With the exception of Pildain, Quiroga Palacios and Gandásegui all these men lived before the Spanish Civil War. Let us not forget the countless martyrs who fell prey to the frenzied red mobs between 1936 and 1939. Say what you want about Franco, but I for one don't even want to start imagining what a victory of the reds would have meant for Spain. Of course, today they are trying to do it again. This time they don't use physical weapons to eradicate Catholicism but the psychological pressure of the new elites. Pray for Spain. Pray for Europe.

9 comments:

Anonymous said...

Wow, wow, wow. Incredible pics.

leo said...

Thanks! I live but to serve ;-)

Gregor said...

Great pictures as always. Also a very nice example of the choir dress of religious (in this case Dominican) bishops - really a pity that that was abolished, and I cannot understand at all why.

Something intrigues me however: what is the mantelletta-like garment that most of these prelates are wearing? It isn't an actual mantelletta, is it? For one thing it would be improbable that all of the pictures were taken outside of these bishops' respective dioceses, and then the mantelletta as I know it doesn't have buttons. But what is it then?

Anonymous said...

It is indeed a mantelletta, Spanish cut, i.e. shorter than the Roman and with buttons. It was quite common in Spain for all bishops, both diocesan and titular, to vest with mantelletta and mozzetta. Notice as well here and there some of the many Spanish peculiarities in the choir robes: old-fashioned collar, rochet with tassle hanging in front, pectoral cross hanging from chain, use of civil decorations with the special band reserved to the clergy,the cane or "baston de mando", tassle on the skullcap, cappa magna in the shape of a true cape with long train attached, folded mozzetta, etc.

leo said...

What "anonymous" said.

Anonymous said...

Only in the late fifties all bishops in Spain conformed to Roman usage. A shame I think.

latinmass1983 said...

Yep! Most of the old pictures I have seen of Spanish Prelates are very *impressive.* They really knew how to look very *prelatical.*

See, Leo, that picture (in the old blog) of two Prelates (in cappa and in procession) wearing gloves was not wrong.

Anonymous said...

In the penultimate photo apresent, D.José Alves Correia da Silva, in the Episcopal House, first Bishop of the restaured diocese of Leiria in Portugal, from 1920 untill 1957 the year of his death. His body are buryed in the Basilica of the Sanctuary of Fátima.

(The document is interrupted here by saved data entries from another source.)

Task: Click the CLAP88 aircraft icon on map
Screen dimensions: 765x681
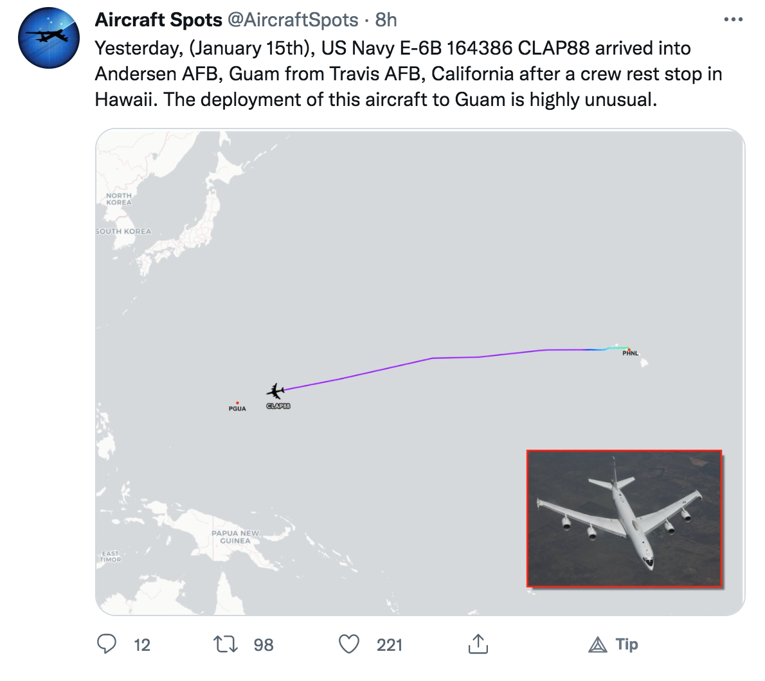Action: coord(276,391)
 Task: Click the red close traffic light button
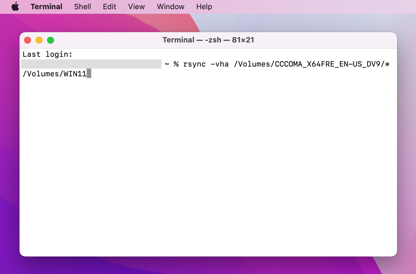[28, 40]
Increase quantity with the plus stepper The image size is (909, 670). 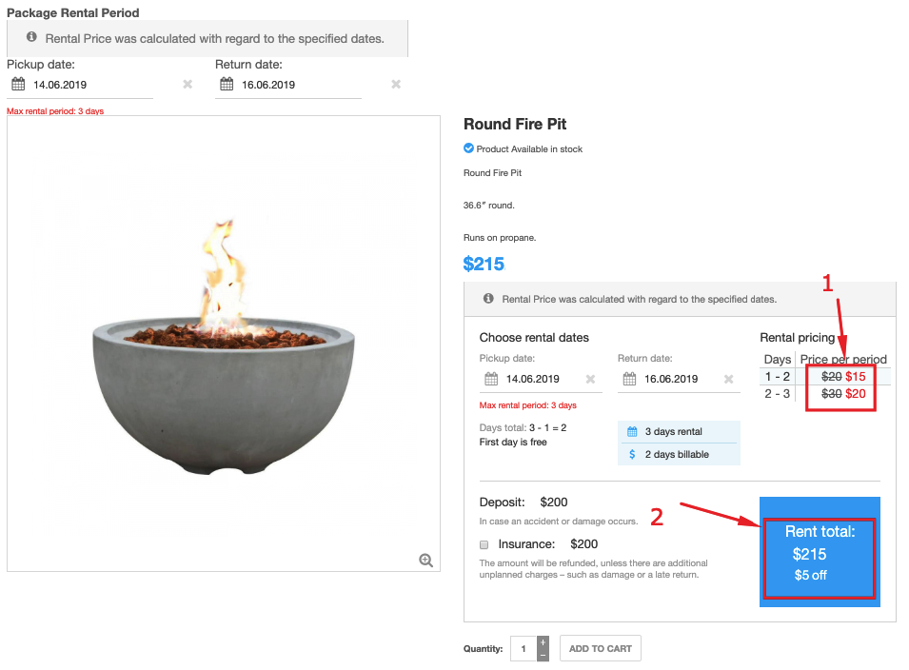543,642
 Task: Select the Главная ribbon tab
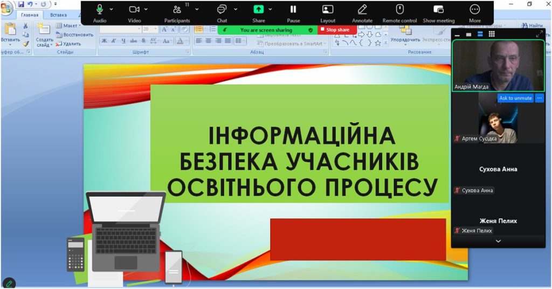click(30, 15)
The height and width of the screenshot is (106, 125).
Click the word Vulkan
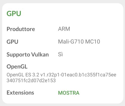tap(40, 55)
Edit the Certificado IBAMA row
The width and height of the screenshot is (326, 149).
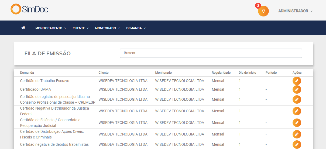coord(297,90)
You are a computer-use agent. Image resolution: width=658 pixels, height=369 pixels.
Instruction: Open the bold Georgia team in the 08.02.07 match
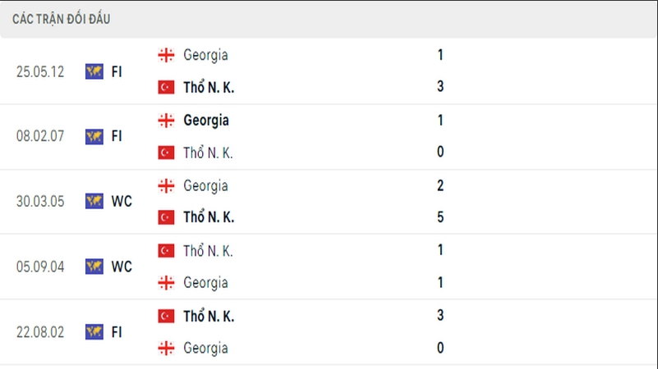click(206, 120)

It is him how approved the apparitions of Our Lady in Fátima.

Eduardo Weruaga Prieto said...

Bishops in Spain held up to the last Century several symbols of their power:
Báculo (Crosier),, that is the symbol of a Shepherd (he) taking care of the flock. Off course this is a religious ceremonially symbol.
Mitra (miter), the pentagonal hat symbolizing the flames of the Holy Spirit at Pentecost: they are embedded by the Holy Spirit to take care of the flock, of their church (diocese)
The "walking stick" is name in Spanish "bastón de mando" (i.e. mandate stick). It is not a religious symbol but a civil power symbol. All, all the majors of all the cities and villages of spain has one of them (more or less beautiful), also the Rectors of the Universities and also the Generals of the Army (Generals, Admirals) and other politic positions (The head of the Province...).
Ok, now the religious and civil power is separated and the bishops no longer show this sticks.
Actually, the stick should be worn with the arm, and occasionally the stick can touch the floor.